On its Telegram account, the NoName057(16) group continues to brag about its misdeeds on Canadian pages, including that of the head of government. “Prime Minister Justin Bieber Trudeau’s official website was still offline Friday morning after suffering a denial of service attack,” he said.
SCREENSHOT FROM NONAME057’S TELEGRAM ACCOUNT(16)
The cybersecurity community is wondering about the PMO’s reaction to these successful denial of service (DDoS) attacks.
On Twitter, unflattering comments about his telecommunications team are circulating. “There are two options to explain that a website can be taken down by DDoS attacks so easily. Either they let them do it on purpose or they are f*** idiots”, can we read for example on the MalwareHunterTeam account.
Ex-policeman and cybersecurity expert Paul Laurier is not leaning towards either option. But he considers “completely abnormal that the site of the Prime Minister, the icon of the country, is still in difficulty”.
In the past few days, several websites have suffered the same kind of DDoS attacks. They consist of flooding a site with connection requests from hundreds of thousands, or even millions of robots, computers that hackers have infiltrated.
The Hydro-Quebec site broke down Thursday, but recovered from the attack. The pages of the ports of Montreal, Quebec and Halifax, those of Laurentian and TD banks, Nova Bus and Matrox companies, in particular, were also taken offline, before being restored.
Hackers have made a new victim today: the site of the Canadian Association of Defense Industries.
Direct support from Moscow?
In the case of the Prime Minister’s site, Paul Laurier believes that Moscow agents directly support the group of cyberpirates who claim responsibility for the attacks. “There is probably a Russian political body that supports them,” he says.

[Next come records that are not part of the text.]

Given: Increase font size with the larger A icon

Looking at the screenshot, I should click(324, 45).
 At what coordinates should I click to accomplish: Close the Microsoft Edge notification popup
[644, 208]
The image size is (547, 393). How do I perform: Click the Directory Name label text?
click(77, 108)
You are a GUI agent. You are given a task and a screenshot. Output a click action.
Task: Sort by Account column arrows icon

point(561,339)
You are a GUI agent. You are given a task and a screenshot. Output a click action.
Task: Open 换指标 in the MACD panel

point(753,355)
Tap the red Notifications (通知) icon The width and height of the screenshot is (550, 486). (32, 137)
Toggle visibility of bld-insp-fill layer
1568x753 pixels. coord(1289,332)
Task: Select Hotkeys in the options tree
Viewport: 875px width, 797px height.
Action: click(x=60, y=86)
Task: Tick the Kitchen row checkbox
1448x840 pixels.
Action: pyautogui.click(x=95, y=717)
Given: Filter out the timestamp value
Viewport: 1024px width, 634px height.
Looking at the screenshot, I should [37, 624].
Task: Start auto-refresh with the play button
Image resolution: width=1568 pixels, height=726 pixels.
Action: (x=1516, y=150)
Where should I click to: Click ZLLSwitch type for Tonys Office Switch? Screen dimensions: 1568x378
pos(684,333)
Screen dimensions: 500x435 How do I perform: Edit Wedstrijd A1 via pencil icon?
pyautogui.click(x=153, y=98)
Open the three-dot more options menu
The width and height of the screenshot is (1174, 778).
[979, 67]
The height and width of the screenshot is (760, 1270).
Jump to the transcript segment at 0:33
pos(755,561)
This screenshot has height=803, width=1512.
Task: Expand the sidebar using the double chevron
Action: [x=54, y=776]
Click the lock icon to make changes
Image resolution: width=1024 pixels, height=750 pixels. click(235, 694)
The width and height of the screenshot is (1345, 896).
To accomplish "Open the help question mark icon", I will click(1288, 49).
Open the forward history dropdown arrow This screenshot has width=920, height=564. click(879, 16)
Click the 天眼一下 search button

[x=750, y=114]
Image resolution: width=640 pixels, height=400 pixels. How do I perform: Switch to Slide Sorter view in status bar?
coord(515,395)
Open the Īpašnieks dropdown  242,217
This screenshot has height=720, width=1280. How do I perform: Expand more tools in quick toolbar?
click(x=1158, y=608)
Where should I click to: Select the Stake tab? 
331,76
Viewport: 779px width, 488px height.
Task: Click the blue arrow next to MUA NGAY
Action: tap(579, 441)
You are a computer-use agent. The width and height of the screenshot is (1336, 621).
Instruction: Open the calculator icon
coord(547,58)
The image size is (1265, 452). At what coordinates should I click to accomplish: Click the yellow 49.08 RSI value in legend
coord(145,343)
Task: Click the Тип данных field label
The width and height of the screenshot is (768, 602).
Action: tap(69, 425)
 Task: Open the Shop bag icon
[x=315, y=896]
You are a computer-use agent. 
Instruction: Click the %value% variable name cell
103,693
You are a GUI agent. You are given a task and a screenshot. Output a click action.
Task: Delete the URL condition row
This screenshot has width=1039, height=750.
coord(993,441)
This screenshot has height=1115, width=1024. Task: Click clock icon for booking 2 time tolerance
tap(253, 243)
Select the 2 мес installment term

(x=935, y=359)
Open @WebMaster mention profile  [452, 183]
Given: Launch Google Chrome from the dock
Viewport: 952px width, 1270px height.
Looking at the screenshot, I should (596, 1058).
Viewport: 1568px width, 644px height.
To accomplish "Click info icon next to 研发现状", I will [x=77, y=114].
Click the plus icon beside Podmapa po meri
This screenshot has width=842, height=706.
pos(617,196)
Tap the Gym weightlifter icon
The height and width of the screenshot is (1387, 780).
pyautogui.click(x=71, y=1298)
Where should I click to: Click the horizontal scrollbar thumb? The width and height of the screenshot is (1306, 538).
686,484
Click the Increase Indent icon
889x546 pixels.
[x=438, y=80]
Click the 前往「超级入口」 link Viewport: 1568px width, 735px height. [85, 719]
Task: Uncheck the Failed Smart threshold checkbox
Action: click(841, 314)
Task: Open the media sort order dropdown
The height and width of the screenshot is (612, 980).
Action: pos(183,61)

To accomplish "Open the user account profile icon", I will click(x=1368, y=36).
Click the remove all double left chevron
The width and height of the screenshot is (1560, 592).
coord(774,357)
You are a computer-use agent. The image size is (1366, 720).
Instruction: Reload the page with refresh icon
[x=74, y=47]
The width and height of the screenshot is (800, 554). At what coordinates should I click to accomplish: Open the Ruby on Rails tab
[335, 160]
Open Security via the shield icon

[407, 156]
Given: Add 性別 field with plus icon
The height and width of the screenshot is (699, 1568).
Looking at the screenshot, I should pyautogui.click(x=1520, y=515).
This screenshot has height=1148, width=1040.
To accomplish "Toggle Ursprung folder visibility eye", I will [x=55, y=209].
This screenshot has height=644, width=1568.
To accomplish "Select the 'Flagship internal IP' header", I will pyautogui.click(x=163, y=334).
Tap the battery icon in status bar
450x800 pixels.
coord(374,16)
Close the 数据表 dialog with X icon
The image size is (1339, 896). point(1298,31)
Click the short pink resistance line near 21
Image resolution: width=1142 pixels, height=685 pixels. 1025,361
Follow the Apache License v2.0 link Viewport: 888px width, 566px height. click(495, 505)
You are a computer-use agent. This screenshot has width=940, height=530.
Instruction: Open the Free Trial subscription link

Cyber threat specialist Brett Callow of the antivirus firm Emsisoft also raises eyebrows at the repeated problems experienced by Justin Trudeau’s page. “I am surprised that the Prime Minister’s site is, and still is, vulnerable to these unsophisticated attacks since technically, it is easy to defend against them. »
Although hackers can use millions of machines to focus their attacks on a target, companies offer effective tools to deal with these attacks, he said.
Among other things, they can block connections from certain countries and detect known attack instruments, excessive traffic and all sorts of hints of hostile requests.
The specialized company Cloud Flare, but also web giants such as Google, Microsoft and Amazon, offer such tools, which are widely used.
According to Paul Laurier’s verifications, there is no indication that the Prime Minister’s site has connected to Cloud Flare.
If DDoS attacks in themselves are in principle easy to counter, he warns that they are not “trivial”. “Often it comes with something else. It won’t be known if any data was stolen until an investigation is complete. »
Contacted by The Press, the PMO had no comment on Friday. In a press conference with his Ukrainian counterpart on Wednesday, Justin Trudeau said he was unimpressed by the pro-Russian attacks.
“Let me be extremely clear: the fact that for a few hours there was a government page that was difficult to access is not going to deter us from being present and always there to do more to support the Ukraine,” he said.
Defense Warning
On Thursday, Defense Minister Anita Anand issued a statement warning the Canadian cybersecurity community to pay particular attention to attacks from pro-Russian hackers, which have been on a “remarkable rise” since the invasion of Ukraine.
“Canadian organizations and critical infrastructure operators – who operate the systems we depend on every day – must be prepared to protect against known cyber threat activity,” she says.
It highlights the actions of the Communications Security Establishment (CST) and urges the country’s organizations to be particularly cautious.
“Every day, CSE’s defensive systems block between three and five billion malicious actions that target government networks,” she says.